10분 작업을 2분으로 단축하며 되찾은 '파자마 타임'

의료 현장에서 의사 결정의 핵심은 차트 검토와 임상 근거 마련에 있다. 어드벤트헬스(AdventHealth, 미국 9개 주에서 운영되는 대규모 병원 시스템)의 사례를 보면, 기존에 의사 자문단이 환자 사례 하나를 검토하는 데 소요하던 시간은 약 10분이었다. 이는 단순히 차트를 읽는 행위를 넘어, 관련 세부 사항을 식별하고 임상 기준을 대조하며 구조화된 근거를 작성하는 일련의 복잡한 과정을 포함한다. 그러나 ChatGPT for Healthcare(의료 환경을 위해 데이터 보호 및 규정 준수 기능을 강화한 OpenAI의 기업용 AI 플랫폼)를 도입한 이후, 동일한 작업에 소요되는 시간은 2분으로 단축되었다. 이는 단순한 속도 개선을 넘어, 수천 건의 사례를 처리해야 하는 병원 시스템 전체의 운영 효율을 근본적으로 재편하는 수치다.

이러한 작업 시간의 획기적 단축은 실무자들에게 '파자마 타임(Pajama time)'이라 불리는 퇴근 후 자택에서의 잔여 문서 작업 부담을 제거하는 결과로 이어졌다. 과거에는 퇴근 이후에도 이어지던 행정 업무가 정규 근무 시간 내로 흡수되면서, 의료진은 온전히 환자 케어와 가족과의 시간에 집중할 수 있는 환경을 확보하게 되었다. 이는 단순히 개인의 삶의 질 향상에 그치지 않는다. 처리량 지표(Throughput metrics) 측면에서 볼 때, 작업당 소요 시간과 턴어라운드 시간의 개선은 곧 병원의 임상 수용력 확대와 직결된다. 재무, 인사(HR), IT 부서 또한 문서 작성 및 요약 사이클 타임이 대폭 감소하며, 반복적인 행정 업무에서 벗어나 보다 고부가가치의 전략적 업무로 인적 자원을 재배치하는 동력을 얻었다.

어드벤트헬스는 이러한 변화를 단순히 체감에 의존하지 않고, 전자 건강 기록(EHR) 시스템 내 타임스탬프 데이터를 활용해 통계적으로 유의미한 수치를 추적한다. 매일 사용자당 메시지 전송량과 같은 KPI를 관리하며, 도메인별 피어 그룹을 통해 프롬프트와 워크플로우를 최적화하는 방식으로 도입 효과를 극대화했다. 개발자나 시스템 설계자 관점에서 볼 때, 이 모델의 핵심은 AI를 자동화 도구로만 정의하지 않고 '시간을 되돌려주는 자산'으로 프레이밍한 전략에 있다. 결과적으로 10분짜리 업무를 2분으로 압축함으로써 확보된 주당 수천 분의 여유 시간은, 병원 시스템이 환자 중심의 전인적 케어를 실현하기 위한 실질적인 운영 자본으로 재투자되고 있다.

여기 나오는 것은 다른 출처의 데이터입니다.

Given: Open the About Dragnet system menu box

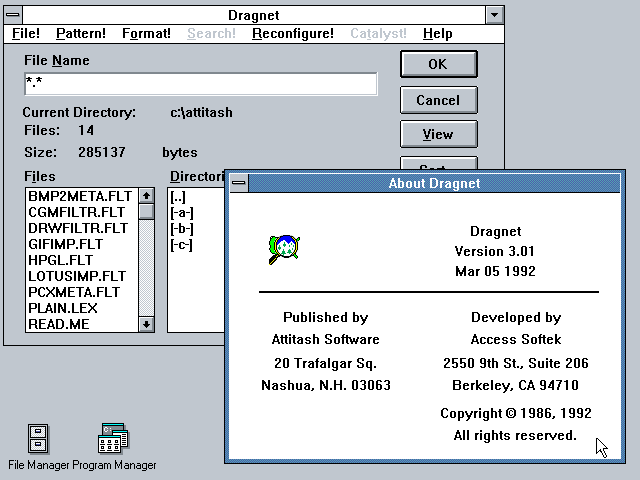Looking at the screenshot, I should point(239,183).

한국 의료 AI 실무자가 주목해야 할 '채택 중심'의 배포 전략

의료 현장에서 AI 도입의 성패는 모델의 정확도보다 사용자가 실제로 도구를 켜는 횟수에서 갈린다. 많은 실무자가 고성능 모델을 배포하면 자연스럽게 사용률이 올라갈 것이라 기대하지만, 실제 의료 환경은 매우 보수적이며 기존 워크플로우에 대한 의존도가 극도로 높다. 따라서 AI 도입을 단순한 제품 사용(Product usage)이 아니라 리더십의 변화(Change leadership)로 정의하는 관점의 전환이 필요하다. 이는 기술적 완성도를 높이는 작업보다, 의료진이 AI를 통해 얻을 수 있는 실질적인 시간적 이득을 정의하고 이를 조직 문화에 이식하는 과정에 가깝다. 특히 한국 의료 환경처럼 업무 강도가 높고 위계가 뚜렷한 조직일수록, AI를 자동화 도구가 아닌 의료진에게 시간을 되돌려주는 수단으로 프레이밍하는 전략이 유효하게 관찰된다.

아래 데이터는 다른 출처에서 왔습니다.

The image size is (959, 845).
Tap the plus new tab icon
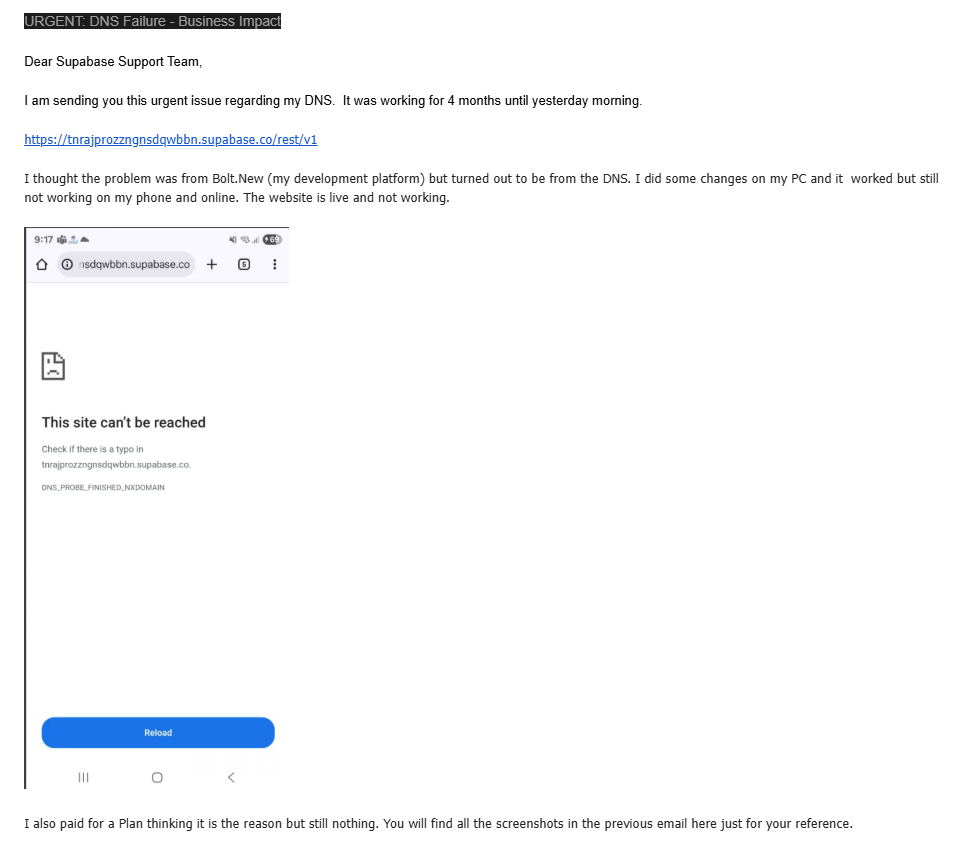tap(212, 264)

정량적인 가치 입증은 의료진의 신뢰를 구축하고 소규모 파일럿 단계를 넘어 전사적 확산으로 나아가기 위한 필수 조건이다. 단순히 설문조사를 통한 주관적 만족도 조사가 아니라, 비즈니스 데이 기준 사용자당 메시지 수나 작업당 소요 시간과 같은 운영적 측정 지표를 KPI(핵심성과지표)로 설정하여 관리하는 전략이 요구된다. 예를 들어 10분 걸리던 사례 검토 작업을 2분으로 줄인 결과가 시스템 로그나 전자의무기록(Electronic Health Record, EHR)의 타임스탬프를 통해 통계적으로 유의미하게 증명될 때, 비로소 의료진은 도구의 효용성을 체감한다. 소위 파자마 타임(Pajama time)이라 불리는 퇴근 후 문서 작업 시간을 실질적으로 줄여주는 결과는 어떤 기술적 지표보다 강력한 채택 동기가 된다. 이러한 데이터 기반의 신뢰 구축은 AI가 단순한 생산성 소프트웨어가 아니라 임상 역량을 확장하는 필수 인프라라는 인식을 심어준다.

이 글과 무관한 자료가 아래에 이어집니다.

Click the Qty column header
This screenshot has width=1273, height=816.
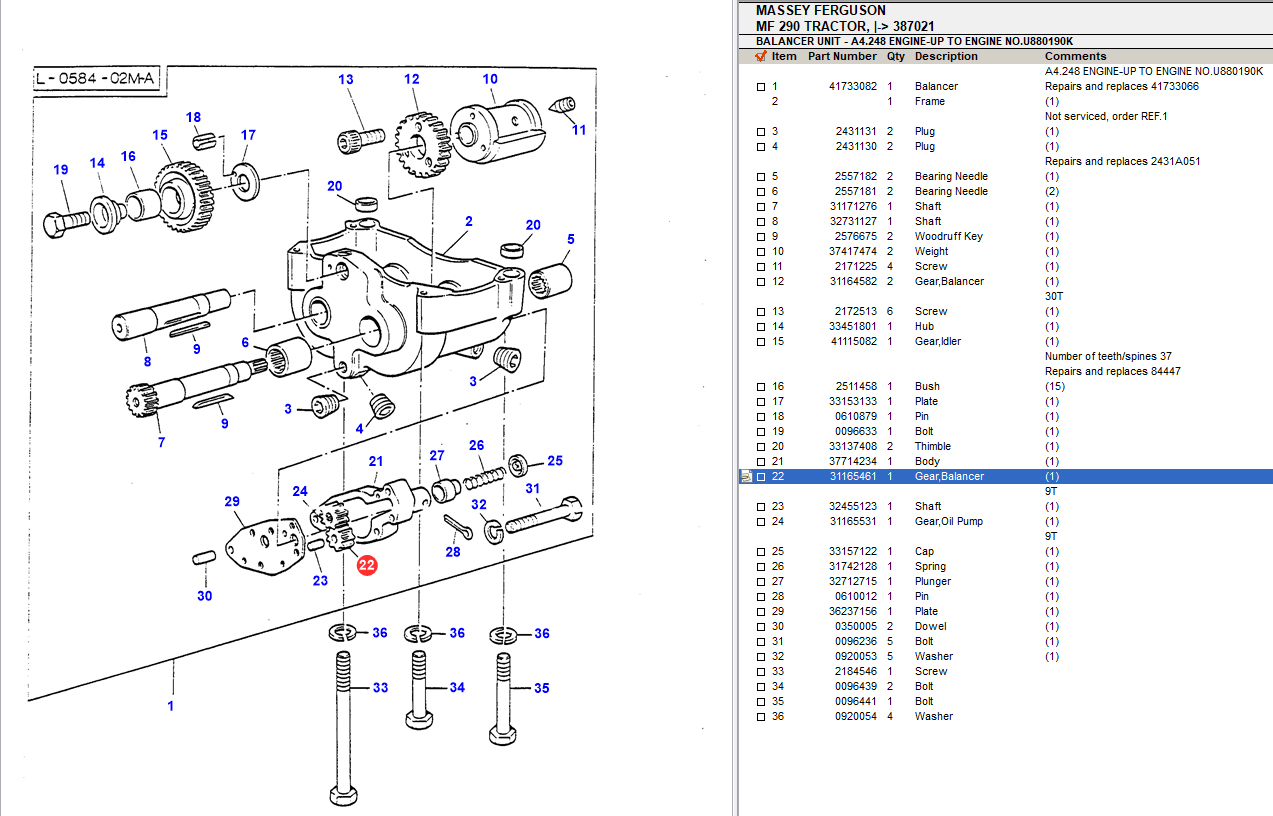coord(895,56)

신뢰가 확보된 이후의 확장 모델은 거버넌스와 측정 체계를 엄격히 유지하며 더 깊은 임상 영역으로 진입하는 경로를 따른다. 초기 단계에서 행정 부담 경감과 같은 저위험 영역에서 성공 사례를 만들었다면, 향후에는 환자 접근성(Patient access) 개선이나 임상 의사결정 지원(Clinical decision support, CDS)과 같은 고부가가치 영역으로의 확장이 제안된다. 이때 중요한 것은 중앙 집중식의 일방향 교육보다 재무, 인사, 임상 등 도메인별 피어 그룹(Peer group)을 통해 실제 사용 가능한 프롬프트와 워크플로우를 공유하는 상향식 확산 방식이다. 거버넌스 통제권을 통해 안전성과 일관성을 유지하면서도 현장의 자발적 채택을 유도하는 이 모델은 한국의 복잡한 의료 체계 내에서도 실무적인 배포 전략으로 작동할 가능성이 높다. 기술적 성능의 우위보다 중요한 것은 운영적 측정과 신뢰 기반의 리더십을 통해 현장의 거부감을 낮추고 실질적인 사용 경험을 설계하는 일이다.